As it happens, the oldest device in the upper left quadrant of the shield or escutcheon, held aloft by the standing horned antelopes, is the Maiden or Lady of Hope grasping an anchor, a symbol of the Cape Colony dating back to 1715. (The older term, the Cape of Storms, had been replaced with the more attractive phrase, "Cape of Good Hope," with the expectation of drawing more settlers to the region.) The anchor is an ancient Christian symbol of hope, dating back to the Roman era of persecution and hidden worship; it evokes both the crucifix, and, it is sometimes said, the female-coded crescent moon, implying the sanctuary of a nurturing safe harbor in a storm-tossed world. Emmanuel may well find it appropriate that at the heart of this hyper-masculine device, long associated with martial violence, conquest, and domination, are found evocations of the divine feminine.

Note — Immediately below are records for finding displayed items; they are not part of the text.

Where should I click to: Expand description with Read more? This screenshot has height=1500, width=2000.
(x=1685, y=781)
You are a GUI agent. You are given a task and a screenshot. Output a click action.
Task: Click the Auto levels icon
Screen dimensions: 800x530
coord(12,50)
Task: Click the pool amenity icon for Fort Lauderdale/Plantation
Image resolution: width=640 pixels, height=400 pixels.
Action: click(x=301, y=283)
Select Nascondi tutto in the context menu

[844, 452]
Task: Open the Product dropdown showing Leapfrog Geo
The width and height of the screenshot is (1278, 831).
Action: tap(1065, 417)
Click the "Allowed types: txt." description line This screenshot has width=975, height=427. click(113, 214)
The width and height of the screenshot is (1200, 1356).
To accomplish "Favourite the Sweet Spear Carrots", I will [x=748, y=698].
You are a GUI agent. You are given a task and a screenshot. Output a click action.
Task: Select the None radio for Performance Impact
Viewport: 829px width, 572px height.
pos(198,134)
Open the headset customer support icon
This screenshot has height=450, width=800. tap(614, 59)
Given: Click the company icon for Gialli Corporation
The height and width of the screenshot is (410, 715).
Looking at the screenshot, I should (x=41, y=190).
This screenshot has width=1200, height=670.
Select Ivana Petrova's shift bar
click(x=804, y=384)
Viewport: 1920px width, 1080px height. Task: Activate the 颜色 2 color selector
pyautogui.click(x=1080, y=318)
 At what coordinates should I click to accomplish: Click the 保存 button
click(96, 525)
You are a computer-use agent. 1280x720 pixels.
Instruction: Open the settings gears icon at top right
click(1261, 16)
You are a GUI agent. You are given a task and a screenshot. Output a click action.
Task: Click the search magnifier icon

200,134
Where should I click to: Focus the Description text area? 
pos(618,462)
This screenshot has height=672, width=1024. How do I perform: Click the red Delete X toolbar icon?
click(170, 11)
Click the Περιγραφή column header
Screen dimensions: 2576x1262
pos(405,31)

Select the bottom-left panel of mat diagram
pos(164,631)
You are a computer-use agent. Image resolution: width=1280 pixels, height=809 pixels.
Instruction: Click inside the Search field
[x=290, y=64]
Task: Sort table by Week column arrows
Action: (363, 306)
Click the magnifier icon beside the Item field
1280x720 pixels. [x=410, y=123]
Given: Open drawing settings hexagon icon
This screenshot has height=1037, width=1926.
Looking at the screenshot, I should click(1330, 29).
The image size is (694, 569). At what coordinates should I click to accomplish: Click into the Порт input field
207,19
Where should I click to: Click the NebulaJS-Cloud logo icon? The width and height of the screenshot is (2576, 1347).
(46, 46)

At the conclusion of The Great War and Modern Memory (1975), Paul Fussell characterizes his work of literary and cultural criticism as excavating "our buried lives." Paul Emmanuel, in his own registers, is committed to comparable works of excavation, in which his own body, or the bodies of those he loves, figure as canvas, multilayered landscape, and even, as Pam suggests, a kind of living graveyard. In The Lost Men France, as noted above, Emmanuel physically pressed the rediscovered written names of soldiers of the Great War into his flesh, embodying their distant absent presence as a way of honoring and recovering their enduring, dimly apprehended legacies in our present world. In Ex Unitate Vires, he carefully excavates his own bodily image, refracted on the delicate shroud-like surface of carbon paper. In so doing he reveals, tattooed over the body's heart, the now defunct national signifier of state-sponsored masculinity, the Coat of Arms. Digging deeper, he takes us traveling into a realm where the old certainties, predicated on the triumph of patriarchal, heteronormative whiteness over its antitheses, dissolve and fluidly recombine. Out of a mythic "unity" that long denied sexual, gender and racial diversities, a newer and deeper unity is being unearthed from our buried lives, and, at long last, is ready to be born on the turbulent surface of the national body.
Paul Fussell, 1975. The Great War and Modern Memory. Oxford University Press.
Paul Fussell, 1975. The Great War and Modern Memory. Oxford University Press.